Oxidative gating of water channels (aquaporins) in Chara by hydroxyl radicals

Hydroxyl radicals (*OH) as produced in the Fenton reaction (Fe²⁺ + H₂O₂ = Fe³⁺ + OH^– + *OH) have been used to reversibly inhibit aquaporins in the plasma membrane of internodes of Chara corallina. Compared to conventional agents such as HgCl₂, *OH proved to be more effective in blocking water channels and was less toxic to the cell. When internodes were treated for 30 min, cell hydraulic conductivity (Lp) decreased by 90% or even more. This effect was reversed within a few minutes after removing the radicals from the medium. In contrast to HgCl₂, radical treatment reduced membrane permeability of small lipophilic organic solutes (ethanol, acetone, 1‐propanol, and 2‐propanol) by only 24 to 52%, indicating some continued limited movement of these solutes across aquaporins.
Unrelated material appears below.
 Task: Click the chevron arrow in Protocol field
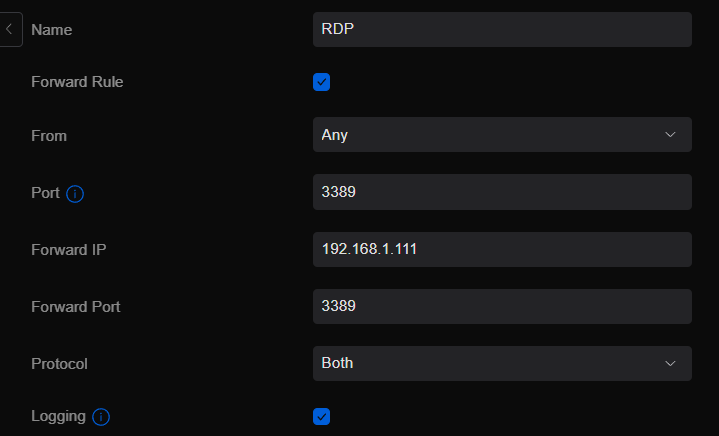coord(670,363)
The biggest effect of *OH treatment on solute permeability was found for isotopic water (HDO), which largely used water channels to cross the membrane. Inhibition of aquaporins reduced the diffusional water permeability (P_d) by about 70%. For the organic test solutes, which mainly use the bilayer to cross the membrane, channel closure caused anomalous (negative) osmosis; that is, cells had negative reflection coefficients (σ_s) and were transiently swelling in a hypertonic medium. From the ratio of bulk (Lp or osmotic permeability coefficient, P_f) to diffusional (P_d) permeability of water, the number (N) of water molecules that align in water channels was estimated to be N = P_f/P_d = 46 (on average). Radical treatment decreased N from 46 to 11, a value still larger than unity, which would be expected for a membrane lacking pores. The gating of aquaporins by *OH radicals is discussed in terms of a direct action of the radicals when passing the pores or by an indirect action via the bilayer. The rapid recovery of inhibited channels may indicate an easy access of cytoplasmic antioxidants to closed water channels. As hydrogen peroxide is a major signalling substance during different biotic and abiotic stresses, the reversible closure of water channels by *OH (as produced from H₂O₂ in the apoplast in the presence of transition metals such as Fe²⁺ or Cu⁺) may be downstream of the H₂O₂ signalling. This may provide appropriate adjustments in water relations (hydraulic conductivity), and a common response to different kinds of stresses.     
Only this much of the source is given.